High-dose preoperative radiation and full-thickness local excision. A new option for patients with select cancers of the rectum.

Faced with the responsibility of treating patients with invasive distal rectal cancer who were medically unacceptable for the indicated radical surgery, a prospective study was initiated in which high dose preoperative radiation and full-thickness local excision were used. High dose preoperative radiation permitted full-thickness local excision of select cancers, which, by conventional standards, otherwise would have required radical surgery and permanent colostomy. Feasibility was measured on the basis of safety of the technique, control of the cancer, and the quality of anal sphincter function expected. Patients were selected initially because of their predicted inability to tolerate radical surgery, but indications were broadened to include those whose tumors had completely disappeared after irradiation. From 1984 to 1988, 20 patients underwent 21 operative procedures for cancers located between 0 and 7 cm from the anorectal ring. This report is concerned with the 14 patients of this group who were observed for a minimum of 24 months.

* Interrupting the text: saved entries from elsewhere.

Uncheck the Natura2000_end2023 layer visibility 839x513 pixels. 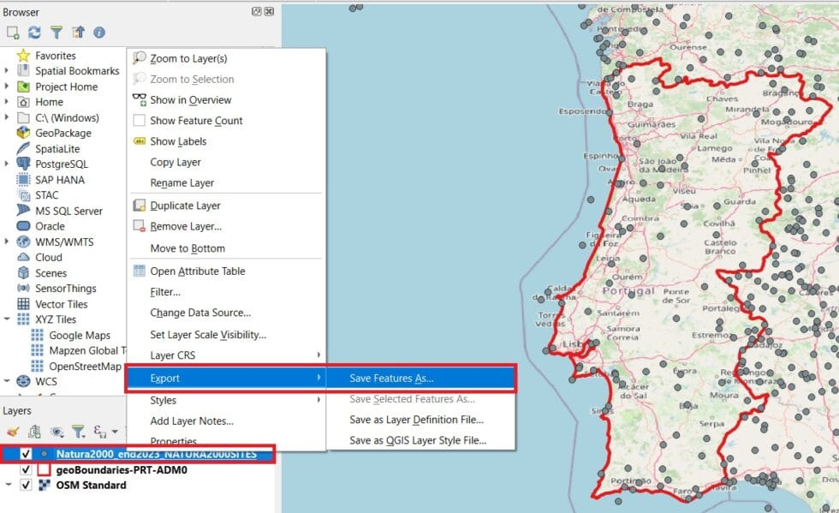(26, 454)
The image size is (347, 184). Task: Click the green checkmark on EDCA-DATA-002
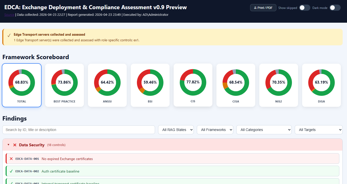pyautogui.click(x=11, y=171)
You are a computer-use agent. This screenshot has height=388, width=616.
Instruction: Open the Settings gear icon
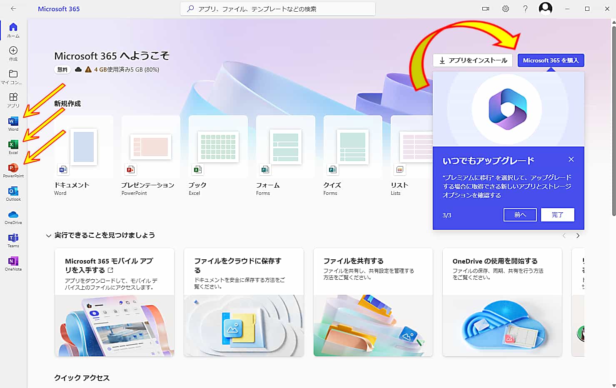[505, 8]
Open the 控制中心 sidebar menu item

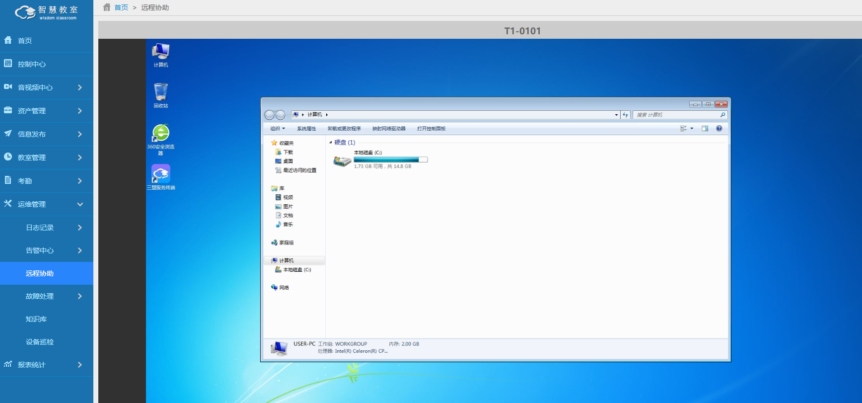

High-dose preoperative radiation was administered for a total dose of 4500 cGy. Excision and repair were performed 4 to 6 weeks after completion of radiation therapy. Full-thickness disc or hemicircumferential excision was accomplished by transanal, transsphincteric, and transsacral techniques, which included, in several instances, excision of the sphincter mechanism and perineal body, and/or the vaginal wall. Full-thickness local excision after high-dose radiation therapy for rectal cancers has never been reported. Follow-up observation ranged from 24 to 48 months with a median of 31 months. Rectal reservoir function and sphincter control were good in 13 patients. Local recurrence developed in three patients (21 percent), two of whom had postradiation therapy B2 mucinous cancers. Three-year actuarial rate of local recurrence is 23 percent. One (7 percent) patient died of recurrent disease. Actuarial Kaplan-Meier survival at 3 years is 61 percent. Based on the results of this small, select patient group, high-dose radiation therapy followed by full-thickness local excision appears to be a reasonable option for patients who cannot tolerate radical surgery. This bimodal approach also may serve as an option for those who are good medical risks, but for whom sphincter preservation is at stake, and to whom radical surgery offers limited benefits.